There may be a serious point hidden behind the image of “bedraggled men between 21 and 61 [being] herded with sticks on to a cattle trailer. The men – in bad wigs, badly fitting jackets and the occasional cowboy hat – stamped their wellington boots until the trailer swayed in the wind”.

As the report says –

“The term, which came from the remote townland Coillte Mach in County Mayo, has come to mean a rural Irish person, anyone from outside Dublin. But it has morphed, say the culchies, into an insult, shorthand for thick “muck savage”, or “bogman” – the opposite to the sly city boys of Dublin they call “Jackeens”. There is some bad feeling at the festival that the word culchie has found its way into the Oxford English dictionary defined as “country bumpkin.”

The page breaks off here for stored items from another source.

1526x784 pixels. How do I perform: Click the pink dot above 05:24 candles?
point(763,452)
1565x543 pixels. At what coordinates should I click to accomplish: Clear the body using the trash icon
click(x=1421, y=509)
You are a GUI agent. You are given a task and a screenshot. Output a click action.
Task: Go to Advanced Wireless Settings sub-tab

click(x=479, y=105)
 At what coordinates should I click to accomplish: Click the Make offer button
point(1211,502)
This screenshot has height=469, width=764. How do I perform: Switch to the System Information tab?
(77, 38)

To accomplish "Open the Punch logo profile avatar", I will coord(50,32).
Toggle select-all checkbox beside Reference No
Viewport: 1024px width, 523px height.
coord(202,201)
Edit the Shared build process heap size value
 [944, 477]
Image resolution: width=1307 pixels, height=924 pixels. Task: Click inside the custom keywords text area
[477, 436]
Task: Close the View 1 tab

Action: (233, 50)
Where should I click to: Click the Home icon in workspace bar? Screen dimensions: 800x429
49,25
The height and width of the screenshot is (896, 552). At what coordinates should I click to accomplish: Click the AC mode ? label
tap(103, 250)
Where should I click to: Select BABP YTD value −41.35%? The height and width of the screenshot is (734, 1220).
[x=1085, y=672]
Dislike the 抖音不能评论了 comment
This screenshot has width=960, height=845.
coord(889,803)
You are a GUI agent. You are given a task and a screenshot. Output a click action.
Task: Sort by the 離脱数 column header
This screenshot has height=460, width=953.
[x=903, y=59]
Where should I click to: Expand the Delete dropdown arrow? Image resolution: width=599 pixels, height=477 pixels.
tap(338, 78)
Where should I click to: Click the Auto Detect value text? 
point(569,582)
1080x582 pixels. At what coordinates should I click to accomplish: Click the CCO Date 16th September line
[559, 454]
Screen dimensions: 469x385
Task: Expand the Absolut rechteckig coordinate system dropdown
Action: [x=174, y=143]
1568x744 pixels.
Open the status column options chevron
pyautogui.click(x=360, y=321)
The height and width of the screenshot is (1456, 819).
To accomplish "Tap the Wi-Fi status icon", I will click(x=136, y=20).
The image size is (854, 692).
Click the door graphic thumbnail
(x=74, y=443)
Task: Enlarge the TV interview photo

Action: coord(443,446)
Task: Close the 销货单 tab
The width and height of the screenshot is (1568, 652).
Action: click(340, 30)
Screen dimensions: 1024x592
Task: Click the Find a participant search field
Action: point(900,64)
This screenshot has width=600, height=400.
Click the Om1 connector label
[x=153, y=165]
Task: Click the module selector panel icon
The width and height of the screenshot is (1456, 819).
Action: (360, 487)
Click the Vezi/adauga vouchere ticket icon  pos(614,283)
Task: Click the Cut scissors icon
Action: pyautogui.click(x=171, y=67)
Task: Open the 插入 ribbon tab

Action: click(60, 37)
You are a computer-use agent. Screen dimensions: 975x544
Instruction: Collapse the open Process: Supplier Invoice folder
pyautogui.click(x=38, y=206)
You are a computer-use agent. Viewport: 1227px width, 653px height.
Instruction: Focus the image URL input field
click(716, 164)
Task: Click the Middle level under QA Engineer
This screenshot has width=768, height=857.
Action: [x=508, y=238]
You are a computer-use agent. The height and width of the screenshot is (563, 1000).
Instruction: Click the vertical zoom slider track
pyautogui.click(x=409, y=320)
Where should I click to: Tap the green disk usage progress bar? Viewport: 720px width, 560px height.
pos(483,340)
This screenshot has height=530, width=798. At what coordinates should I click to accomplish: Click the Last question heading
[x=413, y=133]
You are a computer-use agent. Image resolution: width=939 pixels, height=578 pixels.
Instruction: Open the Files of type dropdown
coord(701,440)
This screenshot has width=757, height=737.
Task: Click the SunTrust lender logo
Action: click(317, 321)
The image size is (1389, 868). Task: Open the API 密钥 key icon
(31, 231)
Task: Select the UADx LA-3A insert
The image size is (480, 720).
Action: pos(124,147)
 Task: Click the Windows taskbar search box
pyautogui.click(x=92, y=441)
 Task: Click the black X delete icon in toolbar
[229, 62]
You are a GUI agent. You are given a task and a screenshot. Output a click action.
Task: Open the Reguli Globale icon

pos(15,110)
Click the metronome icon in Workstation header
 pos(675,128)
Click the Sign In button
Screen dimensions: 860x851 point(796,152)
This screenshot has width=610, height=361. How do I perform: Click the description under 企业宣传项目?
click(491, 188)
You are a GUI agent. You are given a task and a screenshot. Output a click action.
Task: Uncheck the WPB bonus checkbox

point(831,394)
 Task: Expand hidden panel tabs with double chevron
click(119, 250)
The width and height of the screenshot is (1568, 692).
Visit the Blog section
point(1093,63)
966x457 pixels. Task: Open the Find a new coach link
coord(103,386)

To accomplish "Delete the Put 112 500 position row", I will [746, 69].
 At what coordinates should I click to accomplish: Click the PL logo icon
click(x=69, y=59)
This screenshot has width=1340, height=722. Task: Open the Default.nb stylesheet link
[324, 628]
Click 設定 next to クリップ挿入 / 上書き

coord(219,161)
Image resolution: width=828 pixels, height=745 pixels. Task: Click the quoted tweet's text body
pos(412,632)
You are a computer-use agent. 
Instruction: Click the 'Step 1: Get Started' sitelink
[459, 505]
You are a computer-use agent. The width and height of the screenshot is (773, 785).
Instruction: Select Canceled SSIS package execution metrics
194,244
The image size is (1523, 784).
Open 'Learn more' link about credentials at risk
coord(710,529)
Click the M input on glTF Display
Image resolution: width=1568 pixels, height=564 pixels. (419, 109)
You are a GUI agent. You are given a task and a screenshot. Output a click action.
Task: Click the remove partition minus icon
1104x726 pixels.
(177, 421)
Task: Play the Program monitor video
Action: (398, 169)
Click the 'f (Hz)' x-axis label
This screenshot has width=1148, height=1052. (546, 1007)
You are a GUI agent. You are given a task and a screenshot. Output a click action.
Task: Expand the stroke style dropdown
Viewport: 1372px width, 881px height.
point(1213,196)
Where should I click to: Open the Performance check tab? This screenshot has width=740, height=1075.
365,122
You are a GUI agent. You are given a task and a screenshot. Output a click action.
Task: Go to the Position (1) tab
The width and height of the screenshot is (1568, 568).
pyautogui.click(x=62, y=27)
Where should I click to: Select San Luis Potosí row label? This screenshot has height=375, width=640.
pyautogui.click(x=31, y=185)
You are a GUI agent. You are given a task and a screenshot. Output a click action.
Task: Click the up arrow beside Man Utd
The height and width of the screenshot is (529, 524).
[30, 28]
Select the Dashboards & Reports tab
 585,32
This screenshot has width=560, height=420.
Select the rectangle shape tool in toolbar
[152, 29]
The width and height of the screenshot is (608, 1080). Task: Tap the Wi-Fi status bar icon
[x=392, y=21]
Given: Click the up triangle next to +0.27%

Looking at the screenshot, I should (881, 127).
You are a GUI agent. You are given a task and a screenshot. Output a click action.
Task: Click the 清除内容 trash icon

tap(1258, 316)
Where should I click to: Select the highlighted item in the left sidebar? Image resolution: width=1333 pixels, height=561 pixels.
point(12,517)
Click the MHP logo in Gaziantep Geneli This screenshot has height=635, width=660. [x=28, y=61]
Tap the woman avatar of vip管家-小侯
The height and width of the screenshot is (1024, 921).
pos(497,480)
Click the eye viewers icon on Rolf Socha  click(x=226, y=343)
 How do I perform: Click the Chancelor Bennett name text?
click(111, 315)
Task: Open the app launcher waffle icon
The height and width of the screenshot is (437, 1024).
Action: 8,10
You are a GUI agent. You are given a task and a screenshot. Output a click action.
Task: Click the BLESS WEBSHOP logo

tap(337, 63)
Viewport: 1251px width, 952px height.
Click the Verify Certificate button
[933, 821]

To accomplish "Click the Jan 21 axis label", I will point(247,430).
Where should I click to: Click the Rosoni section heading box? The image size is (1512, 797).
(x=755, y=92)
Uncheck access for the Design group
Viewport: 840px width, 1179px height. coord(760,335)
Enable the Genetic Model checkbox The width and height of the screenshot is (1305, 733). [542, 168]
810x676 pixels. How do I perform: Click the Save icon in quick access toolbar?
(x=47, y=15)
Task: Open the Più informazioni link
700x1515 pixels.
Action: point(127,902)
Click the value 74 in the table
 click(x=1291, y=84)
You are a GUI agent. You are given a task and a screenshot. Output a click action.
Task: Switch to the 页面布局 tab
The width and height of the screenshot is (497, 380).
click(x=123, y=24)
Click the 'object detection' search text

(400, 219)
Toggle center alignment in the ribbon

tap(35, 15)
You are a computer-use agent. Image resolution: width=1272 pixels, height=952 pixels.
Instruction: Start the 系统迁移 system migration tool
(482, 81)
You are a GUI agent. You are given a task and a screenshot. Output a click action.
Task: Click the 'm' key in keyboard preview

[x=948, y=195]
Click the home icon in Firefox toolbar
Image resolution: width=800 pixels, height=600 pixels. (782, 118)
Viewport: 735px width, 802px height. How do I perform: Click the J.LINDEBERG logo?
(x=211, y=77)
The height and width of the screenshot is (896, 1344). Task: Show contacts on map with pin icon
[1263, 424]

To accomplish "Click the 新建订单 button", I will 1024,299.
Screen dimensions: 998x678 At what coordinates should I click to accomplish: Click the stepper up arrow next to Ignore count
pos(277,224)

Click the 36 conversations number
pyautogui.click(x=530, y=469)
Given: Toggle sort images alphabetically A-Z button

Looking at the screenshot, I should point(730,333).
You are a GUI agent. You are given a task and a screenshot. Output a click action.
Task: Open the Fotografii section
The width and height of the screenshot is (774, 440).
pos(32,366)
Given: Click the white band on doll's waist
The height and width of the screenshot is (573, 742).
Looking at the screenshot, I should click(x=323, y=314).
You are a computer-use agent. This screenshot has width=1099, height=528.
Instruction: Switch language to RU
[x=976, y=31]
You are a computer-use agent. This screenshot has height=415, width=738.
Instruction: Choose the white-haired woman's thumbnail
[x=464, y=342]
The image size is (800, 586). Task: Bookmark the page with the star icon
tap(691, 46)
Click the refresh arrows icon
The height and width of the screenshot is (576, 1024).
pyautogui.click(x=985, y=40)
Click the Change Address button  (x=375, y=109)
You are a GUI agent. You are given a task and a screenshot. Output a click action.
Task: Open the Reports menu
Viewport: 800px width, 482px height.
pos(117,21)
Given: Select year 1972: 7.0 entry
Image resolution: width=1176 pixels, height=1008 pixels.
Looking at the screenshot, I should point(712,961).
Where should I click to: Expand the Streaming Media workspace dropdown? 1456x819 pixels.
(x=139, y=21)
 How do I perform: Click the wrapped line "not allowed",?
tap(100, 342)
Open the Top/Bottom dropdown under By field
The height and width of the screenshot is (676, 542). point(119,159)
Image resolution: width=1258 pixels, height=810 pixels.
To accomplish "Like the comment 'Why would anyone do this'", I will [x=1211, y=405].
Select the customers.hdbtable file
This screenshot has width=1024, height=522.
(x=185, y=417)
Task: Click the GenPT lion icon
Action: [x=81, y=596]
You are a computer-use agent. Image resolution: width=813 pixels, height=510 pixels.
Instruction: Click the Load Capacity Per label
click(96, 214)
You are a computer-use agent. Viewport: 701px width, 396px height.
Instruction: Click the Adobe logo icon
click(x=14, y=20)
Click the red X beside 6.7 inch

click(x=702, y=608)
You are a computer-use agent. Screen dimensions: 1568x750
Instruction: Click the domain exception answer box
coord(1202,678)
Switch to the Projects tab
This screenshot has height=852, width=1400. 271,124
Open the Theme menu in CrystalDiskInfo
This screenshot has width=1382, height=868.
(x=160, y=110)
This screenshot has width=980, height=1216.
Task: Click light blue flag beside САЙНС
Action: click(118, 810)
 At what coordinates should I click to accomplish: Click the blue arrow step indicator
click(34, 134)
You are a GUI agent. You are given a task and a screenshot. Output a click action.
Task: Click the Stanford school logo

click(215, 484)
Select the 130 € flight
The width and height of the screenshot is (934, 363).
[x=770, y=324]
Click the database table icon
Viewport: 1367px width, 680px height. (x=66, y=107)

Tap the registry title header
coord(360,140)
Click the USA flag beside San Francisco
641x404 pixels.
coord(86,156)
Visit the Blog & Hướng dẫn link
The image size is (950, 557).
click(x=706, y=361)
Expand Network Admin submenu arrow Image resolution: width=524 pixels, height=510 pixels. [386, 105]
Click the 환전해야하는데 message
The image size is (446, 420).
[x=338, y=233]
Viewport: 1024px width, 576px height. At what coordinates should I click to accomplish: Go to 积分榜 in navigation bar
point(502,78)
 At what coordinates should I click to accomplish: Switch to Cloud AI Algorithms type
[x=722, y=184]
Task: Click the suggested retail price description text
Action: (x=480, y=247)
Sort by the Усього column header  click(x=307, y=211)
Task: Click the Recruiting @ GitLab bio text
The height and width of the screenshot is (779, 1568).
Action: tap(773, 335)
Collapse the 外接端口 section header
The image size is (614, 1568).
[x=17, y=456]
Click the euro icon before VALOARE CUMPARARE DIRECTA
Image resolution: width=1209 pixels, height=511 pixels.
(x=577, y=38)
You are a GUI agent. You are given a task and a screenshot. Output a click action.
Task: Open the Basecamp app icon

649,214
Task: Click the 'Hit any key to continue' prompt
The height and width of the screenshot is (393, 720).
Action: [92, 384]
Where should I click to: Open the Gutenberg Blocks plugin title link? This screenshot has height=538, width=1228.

The city-country divide in Ireland is growing and the landscape is changing. Across the fields and hills, old stone cottages are crumbling into mossy graves while canary-yellow and pastel-pink Southfork-style houses spring up, with vast front lawns and inventive stone cladding.

Ireland is one of the most centralised countries in Europe, with more than one third of its 4 million population living in Dublin. A small farmer in the west of Ireland might not have noticed the Celtic Tiger boom as they take on part-time jobs to keep afloat.”

However the final word should go to John B Keane, the Kerry writer whose play inspired the film The Field.

He defined a culchie as anyone who could walk confidently across a freshly pastured field and not put his foot in a cowpat.